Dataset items
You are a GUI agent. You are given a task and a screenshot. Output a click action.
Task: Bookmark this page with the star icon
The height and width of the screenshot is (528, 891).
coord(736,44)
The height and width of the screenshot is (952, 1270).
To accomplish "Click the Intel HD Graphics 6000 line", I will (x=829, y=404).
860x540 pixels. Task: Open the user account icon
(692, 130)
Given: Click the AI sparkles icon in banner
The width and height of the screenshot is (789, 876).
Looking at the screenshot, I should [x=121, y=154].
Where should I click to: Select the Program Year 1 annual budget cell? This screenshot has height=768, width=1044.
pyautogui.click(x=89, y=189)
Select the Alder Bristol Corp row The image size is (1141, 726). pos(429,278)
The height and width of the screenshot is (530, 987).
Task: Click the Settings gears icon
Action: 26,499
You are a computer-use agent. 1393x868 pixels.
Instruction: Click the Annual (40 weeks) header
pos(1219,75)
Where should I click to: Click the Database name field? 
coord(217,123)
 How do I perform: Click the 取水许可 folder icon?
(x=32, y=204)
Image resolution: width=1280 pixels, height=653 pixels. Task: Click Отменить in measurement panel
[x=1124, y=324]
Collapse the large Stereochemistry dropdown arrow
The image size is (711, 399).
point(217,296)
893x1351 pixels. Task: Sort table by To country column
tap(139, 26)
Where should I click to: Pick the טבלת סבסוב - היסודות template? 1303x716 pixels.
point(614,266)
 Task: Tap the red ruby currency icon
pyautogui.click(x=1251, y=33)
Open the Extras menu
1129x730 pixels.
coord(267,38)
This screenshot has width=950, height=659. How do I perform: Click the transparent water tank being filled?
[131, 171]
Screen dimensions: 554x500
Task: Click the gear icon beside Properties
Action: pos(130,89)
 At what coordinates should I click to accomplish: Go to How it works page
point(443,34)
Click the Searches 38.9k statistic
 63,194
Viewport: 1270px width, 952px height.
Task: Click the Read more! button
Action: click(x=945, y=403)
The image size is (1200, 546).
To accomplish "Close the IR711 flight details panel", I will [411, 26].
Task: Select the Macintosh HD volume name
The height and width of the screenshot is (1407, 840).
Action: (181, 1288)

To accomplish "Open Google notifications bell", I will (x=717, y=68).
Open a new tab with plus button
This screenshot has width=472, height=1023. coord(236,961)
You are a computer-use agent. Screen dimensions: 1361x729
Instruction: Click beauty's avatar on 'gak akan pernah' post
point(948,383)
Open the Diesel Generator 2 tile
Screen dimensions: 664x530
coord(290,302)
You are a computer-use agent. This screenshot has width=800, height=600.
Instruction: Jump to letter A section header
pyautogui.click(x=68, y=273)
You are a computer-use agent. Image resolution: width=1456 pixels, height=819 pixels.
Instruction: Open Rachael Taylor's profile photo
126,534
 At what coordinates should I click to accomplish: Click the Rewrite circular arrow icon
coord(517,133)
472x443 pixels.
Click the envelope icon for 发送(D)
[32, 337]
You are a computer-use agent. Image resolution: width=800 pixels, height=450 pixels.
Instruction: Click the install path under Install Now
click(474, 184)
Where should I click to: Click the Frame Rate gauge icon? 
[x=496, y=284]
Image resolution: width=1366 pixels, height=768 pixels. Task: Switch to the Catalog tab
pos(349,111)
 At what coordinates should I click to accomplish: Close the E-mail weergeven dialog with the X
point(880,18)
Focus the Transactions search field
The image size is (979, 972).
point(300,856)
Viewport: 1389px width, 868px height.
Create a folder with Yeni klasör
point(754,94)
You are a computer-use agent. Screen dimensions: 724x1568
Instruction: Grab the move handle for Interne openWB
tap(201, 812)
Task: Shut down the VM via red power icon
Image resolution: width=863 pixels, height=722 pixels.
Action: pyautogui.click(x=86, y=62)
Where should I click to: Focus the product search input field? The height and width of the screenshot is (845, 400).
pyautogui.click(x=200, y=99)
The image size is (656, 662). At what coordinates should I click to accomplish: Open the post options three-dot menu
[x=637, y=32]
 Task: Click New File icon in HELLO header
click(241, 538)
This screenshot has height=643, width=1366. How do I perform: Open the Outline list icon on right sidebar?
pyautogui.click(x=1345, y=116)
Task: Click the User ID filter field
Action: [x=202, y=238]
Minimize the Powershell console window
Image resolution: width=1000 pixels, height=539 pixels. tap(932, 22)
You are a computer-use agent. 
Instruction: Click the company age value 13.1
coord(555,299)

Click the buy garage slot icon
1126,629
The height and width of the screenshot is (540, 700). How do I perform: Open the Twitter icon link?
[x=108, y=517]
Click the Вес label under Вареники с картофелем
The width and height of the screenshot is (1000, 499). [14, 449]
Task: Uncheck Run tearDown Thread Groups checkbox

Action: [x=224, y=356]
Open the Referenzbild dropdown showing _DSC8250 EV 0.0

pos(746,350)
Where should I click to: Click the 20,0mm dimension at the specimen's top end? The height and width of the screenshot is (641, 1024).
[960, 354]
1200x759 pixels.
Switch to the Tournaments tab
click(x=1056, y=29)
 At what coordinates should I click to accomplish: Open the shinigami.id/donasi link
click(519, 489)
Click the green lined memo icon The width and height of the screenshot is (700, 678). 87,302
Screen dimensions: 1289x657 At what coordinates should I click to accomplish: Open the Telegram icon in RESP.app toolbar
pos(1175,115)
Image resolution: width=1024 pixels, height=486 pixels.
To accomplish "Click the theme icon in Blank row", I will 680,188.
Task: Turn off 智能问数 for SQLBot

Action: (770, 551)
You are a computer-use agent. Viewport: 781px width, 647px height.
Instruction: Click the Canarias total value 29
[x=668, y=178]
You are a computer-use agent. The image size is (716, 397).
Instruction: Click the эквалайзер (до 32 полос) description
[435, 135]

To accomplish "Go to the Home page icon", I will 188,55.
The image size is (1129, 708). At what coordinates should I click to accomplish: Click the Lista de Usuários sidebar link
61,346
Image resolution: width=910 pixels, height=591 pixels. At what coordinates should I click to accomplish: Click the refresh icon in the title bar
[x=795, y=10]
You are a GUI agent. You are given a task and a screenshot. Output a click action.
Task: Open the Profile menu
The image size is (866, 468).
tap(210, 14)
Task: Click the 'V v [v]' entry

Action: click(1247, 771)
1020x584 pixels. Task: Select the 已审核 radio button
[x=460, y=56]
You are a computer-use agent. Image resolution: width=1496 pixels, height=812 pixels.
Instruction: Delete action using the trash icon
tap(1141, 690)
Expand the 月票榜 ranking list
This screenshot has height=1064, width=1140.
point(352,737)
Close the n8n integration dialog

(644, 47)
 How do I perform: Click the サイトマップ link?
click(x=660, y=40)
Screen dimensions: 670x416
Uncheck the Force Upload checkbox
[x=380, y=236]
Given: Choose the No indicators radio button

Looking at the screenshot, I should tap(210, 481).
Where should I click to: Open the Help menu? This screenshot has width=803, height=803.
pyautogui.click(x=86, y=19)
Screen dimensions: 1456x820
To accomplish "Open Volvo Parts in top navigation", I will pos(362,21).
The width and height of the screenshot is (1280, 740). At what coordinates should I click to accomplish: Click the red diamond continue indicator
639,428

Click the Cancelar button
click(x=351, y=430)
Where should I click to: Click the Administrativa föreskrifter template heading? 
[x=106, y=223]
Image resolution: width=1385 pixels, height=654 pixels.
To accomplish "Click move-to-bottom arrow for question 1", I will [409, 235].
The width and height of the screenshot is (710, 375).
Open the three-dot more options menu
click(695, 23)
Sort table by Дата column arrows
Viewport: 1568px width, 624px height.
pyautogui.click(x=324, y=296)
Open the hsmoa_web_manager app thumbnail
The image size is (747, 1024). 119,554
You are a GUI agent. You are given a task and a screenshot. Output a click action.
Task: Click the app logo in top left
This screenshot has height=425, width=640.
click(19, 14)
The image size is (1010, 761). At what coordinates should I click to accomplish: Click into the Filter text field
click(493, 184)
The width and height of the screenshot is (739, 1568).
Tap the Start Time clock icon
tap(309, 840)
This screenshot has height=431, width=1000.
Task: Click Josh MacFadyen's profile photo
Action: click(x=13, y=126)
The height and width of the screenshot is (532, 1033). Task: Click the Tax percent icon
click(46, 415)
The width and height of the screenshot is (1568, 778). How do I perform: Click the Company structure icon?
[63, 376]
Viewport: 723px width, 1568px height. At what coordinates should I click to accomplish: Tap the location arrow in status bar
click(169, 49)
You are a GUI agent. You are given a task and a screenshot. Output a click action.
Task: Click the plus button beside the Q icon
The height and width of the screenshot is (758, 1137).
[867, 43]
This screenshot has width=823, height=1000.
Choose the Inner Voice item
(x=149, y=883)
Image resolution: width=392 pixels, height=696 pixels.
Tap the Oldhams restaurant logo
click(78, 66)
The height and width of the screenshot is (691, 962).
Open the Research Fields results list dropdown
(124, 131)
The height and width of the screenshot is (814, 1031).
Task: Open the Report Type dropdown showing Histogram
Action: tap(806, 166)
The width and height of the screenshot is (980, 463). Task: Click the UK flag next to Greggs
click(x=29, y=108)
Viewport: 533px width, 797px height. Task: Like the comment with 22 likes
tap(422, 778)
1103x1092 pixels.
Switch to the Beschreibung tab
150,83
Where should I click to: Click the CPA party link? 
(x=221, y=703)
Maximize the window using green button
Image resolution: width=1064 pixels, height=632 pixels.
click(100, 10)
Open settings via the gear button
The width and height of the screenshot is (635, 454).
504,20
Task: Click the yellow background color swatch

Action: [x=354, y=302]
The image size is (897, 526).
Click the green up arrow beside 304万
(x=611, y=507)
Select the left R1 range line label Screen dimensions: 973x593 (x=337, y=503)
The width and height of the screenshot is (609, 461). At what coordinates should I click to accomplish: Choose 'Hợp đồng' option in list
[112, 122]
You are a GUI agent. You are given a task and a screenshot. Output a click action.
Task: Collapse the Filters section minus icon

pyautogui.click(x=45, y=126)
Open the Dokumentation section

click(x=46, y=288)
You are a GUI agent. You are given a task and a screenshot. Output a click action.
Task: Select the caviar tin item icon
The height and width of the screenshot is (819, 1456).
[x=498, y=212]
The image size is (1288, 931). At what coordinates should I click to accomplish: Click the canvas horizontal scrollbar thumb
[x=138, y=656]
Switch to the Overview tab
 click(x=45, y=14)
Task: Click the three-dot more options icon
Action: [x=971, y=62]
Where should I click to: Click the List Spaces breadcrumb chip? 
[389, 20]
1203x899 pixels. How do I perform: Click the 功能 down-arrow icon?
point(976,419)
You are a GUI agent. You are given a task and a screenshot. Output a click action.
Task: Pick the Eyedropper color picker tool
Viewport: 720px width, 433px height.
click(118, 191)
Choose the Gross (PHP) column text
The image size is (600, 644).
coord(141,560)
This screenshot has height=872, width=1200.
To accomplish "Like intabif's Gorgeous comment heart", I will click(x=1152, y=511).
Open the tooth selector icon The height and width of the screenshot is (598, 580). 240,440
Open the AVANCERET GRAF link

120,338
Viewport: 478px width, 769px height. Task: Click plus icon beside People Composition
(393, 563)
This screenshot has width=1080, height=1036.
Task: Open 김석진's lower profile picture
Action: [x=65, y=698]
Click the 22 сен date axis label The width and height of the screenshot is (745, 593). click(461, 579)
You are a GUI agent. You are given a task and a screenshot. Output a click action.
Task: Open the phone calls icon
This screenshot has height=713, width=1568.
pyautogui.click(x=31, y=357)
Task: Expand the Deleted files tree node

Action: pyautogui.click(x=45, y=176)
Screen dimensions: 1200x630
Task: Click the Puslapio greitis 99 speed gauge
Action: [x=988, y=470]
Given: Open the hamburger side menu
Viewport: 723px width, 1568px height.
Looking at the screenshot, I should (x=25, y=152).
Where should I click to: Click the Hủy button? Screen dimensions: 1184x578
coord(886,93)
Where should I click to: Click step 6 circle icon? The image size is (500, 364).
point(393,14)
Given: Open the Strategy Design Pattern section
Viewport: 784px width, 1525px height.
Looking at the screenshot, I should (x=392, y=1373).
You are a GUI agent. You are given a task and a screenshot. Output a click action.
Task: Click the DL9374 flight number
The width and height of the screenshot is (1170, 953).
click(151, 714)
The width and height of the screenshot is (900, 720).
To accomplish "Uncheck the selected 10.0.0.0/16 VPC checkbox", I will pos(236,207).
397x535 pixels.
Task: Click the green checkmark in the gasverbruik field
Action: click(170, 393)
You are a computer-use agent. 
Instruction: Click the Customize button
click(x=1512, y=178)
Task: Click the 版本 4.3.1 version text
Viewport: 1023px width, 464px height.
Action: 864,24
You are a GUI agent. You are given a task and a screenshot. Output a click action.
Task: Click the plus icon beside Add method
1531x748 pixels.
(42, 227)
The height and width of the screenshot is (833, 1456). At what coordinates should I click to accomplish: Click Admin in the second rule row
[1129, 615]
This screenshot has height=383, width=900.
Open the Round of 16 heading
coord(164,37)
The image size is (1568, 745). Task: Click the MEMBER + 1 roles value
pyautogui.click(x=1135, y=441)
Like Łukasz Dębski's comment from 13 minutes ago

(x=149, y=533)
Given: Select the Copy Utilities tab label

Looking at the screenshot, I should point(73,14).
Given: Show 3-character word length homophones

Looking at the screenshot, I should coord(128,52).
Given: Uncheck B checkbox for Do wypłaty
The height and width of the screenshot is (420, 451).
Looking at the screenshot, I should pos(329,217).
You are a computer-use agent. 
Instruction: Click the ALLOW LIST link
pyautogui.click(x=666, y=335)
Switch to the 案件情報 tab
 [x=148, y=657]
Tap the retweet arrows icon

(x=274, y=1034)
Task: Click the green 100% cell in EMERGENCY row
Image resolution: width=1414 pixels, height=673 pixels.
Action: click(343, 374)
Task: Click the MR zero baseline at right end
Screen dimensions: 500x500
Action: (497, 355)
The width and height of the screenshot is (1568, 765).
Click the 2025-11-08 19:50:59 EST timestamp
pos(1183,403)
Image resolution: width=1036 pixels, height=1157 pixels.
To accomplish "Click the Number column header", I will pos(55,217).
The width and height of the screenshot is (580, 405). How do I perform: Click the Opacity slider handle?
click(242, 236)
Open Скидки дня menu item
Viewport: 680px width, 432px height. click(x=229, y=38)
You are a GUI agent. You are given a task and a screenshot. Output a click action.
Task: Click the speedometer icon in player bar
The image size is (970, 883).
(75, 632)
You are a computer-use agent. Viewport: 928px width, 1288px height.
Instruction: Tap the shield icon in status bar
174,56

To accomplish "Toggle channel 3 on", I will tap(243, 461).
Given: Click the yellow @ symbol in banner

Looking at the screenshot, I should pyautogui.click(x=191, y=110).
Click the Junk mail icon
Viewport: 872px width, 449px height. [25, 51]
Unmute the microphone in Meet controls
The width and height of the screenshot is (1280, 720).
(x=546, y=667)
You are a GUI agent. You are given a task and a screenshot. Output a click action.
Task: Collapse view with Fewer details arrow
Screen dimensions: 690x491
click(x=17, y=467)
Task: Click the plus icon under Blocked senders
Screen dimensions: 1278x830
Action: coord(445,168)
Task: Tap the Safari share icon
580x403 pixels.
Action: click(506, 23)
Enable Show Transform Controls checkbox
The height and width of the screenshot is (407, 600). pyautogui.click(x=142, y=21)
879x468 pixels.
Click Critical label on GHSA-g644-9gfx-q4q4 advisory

● BRIEF
When you reach the line with "Open the Referenzbild" in the records above, start writing out lines exactly, and stop once the line with "Click the green lined" has been written; include nothing else.

● EXPECTED ANSWER
Open the Referenzbild dropdown showing _DSC8250 EV 0.0

pos(746,350)
Where should I click to: Click the 20,0mm dimension at the specimen's top end? The height and width of the screenshot is (641, 1024).
[960, 354]
1200x759 pixels.
Switch to the Tournaments tab
click(x=1056, y=29)
 At what coordinates should I click to accomplish: Open the shinigami.id/donasi link
click(519, 489)
Click the green lined memo icon The width and height of the screenshot is (700, 678). 87,302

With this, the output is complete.